A paper published in this month’s American Journal of Epidemiology listed community-level risk factors for the spread of S. pneumoniae, which included household size, socioeconomic status, and attendance at day-care facilities.
The researchers, including first author Susan S. Huang, an instructor at HMS in Infectious Diseases and an attending physician at Brigham and Women’s Hospital, designed a regression model showing that the likelihood of carrying pneumococcus may be predicted with better success at the community level than at the individual level.
Researchers wrote that these findings suggest that efforts to decrease infections may now target communities, not individuals.
S. pneumoniae causes a number of childhood infections, ranging from mild, such as ear infections and bronchitis, to more severe, such as pneumonia and meningitis, which are less frequent, according to Huang.
The bacteria often exist in the nose and throat without any adverse effects and researchers are still uncertain what causes the bacteria to grow out of control, said Huang.
Despite the higher incidence of carriage among those children who attended day-care facilities, Huang said she believes childcare facilities still confer a very great benefit to children.
“The solution is not to stop letting children play with one another,” said Huang. “The solution is to find better hygiene.”
One approach is to encourage use of a childhood vaccine released in 2000 that helps decrease illness due to pneumonococi, according to the study.
Other steps to take include encouraging good hand-washing habits and washing toys that multiple children play with, said Huang.
The study used data from 742 children in 16 Massachusetts communities. The children were tested for presence of the bacteria at both sick and well visits to pediatricians.
Going to day-care did not increase infection among children of socio-economically depressed neighborhoods but day-care attendance did increase infection among children in socio-economically advantaged areas.

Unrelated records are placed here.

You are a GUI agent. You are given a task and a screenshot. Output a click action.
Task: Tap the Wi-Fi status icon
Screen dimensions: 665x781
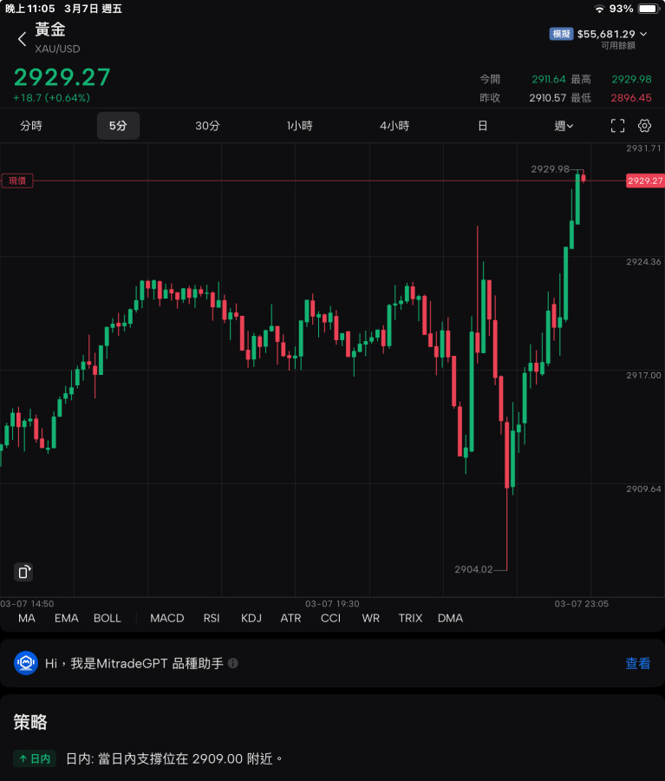[x=599, y=9]
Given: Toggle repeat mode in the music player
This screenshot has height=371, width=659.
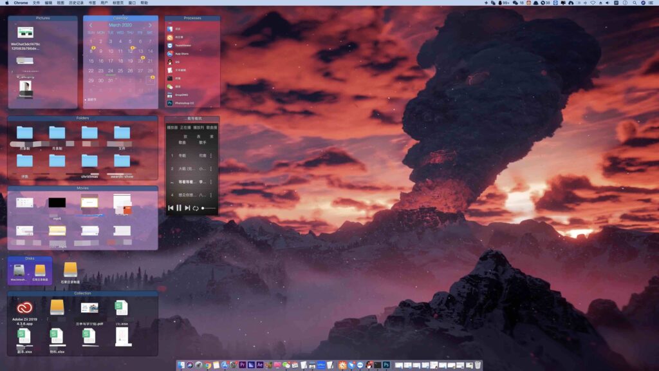Looking at the screenshot, I should [x=196, y=208].
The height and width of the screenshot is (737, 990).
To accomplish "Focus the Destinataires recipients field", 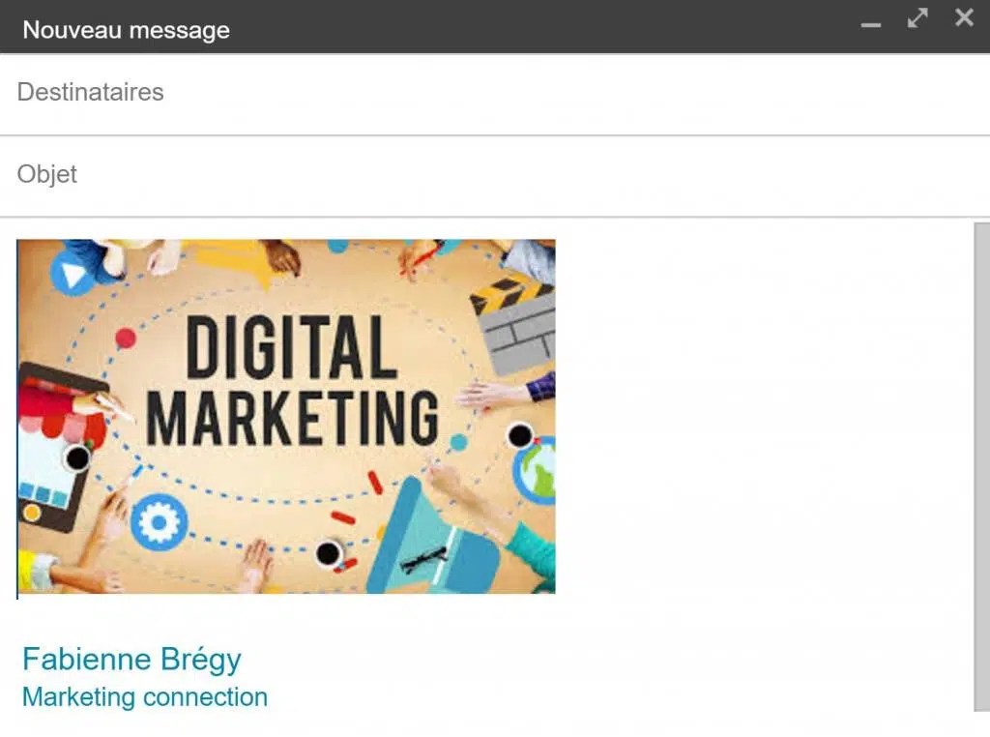I will coord(483,93).
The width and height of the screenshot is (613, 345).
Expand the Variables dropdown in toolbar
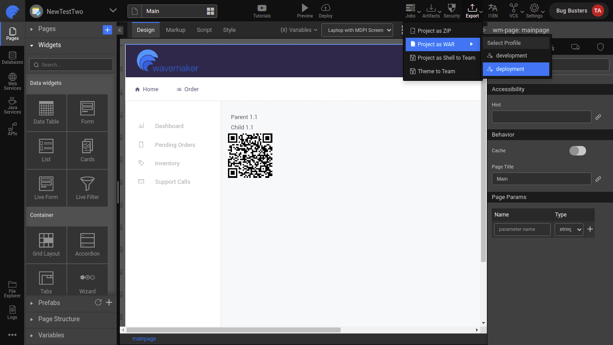click(x=299, y=30)
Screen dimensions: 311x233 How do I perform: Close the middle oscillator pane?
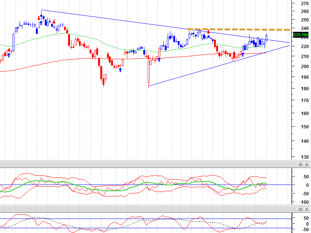(307, 164)
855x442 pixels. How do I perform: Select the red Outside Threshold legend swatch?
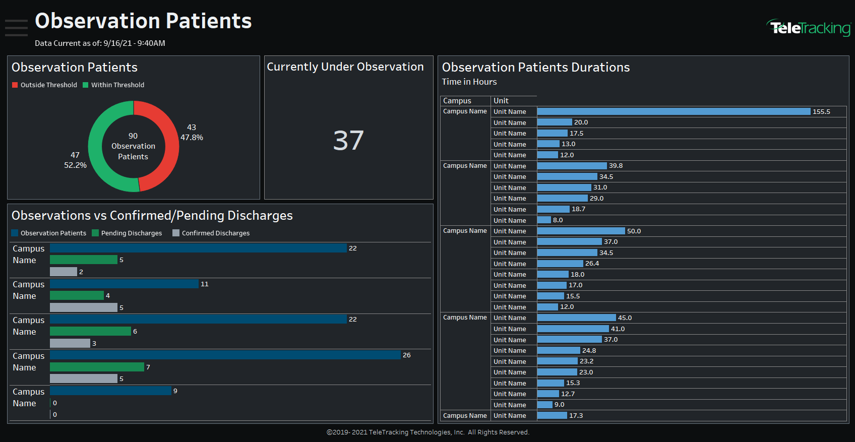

The increase in carriage for economically advantaged children attending childcare facilities was two- to three-fold.
However, children in poorer areas were two to three times more likely to be infected to begin with.
The study suggested that one reason for this could be that “conditions of close contact among numerous young children in child care may enhance pneumococcal transmission similar to conditions of disadvantage, perhaps related to poverty, crowding, or limited opportunities for good hygiene.”
The study did not differentiate between the types or sizes of day-care facilities, said Huang. “A mathematical model is a very simplistic view of life,” cautioned Huang.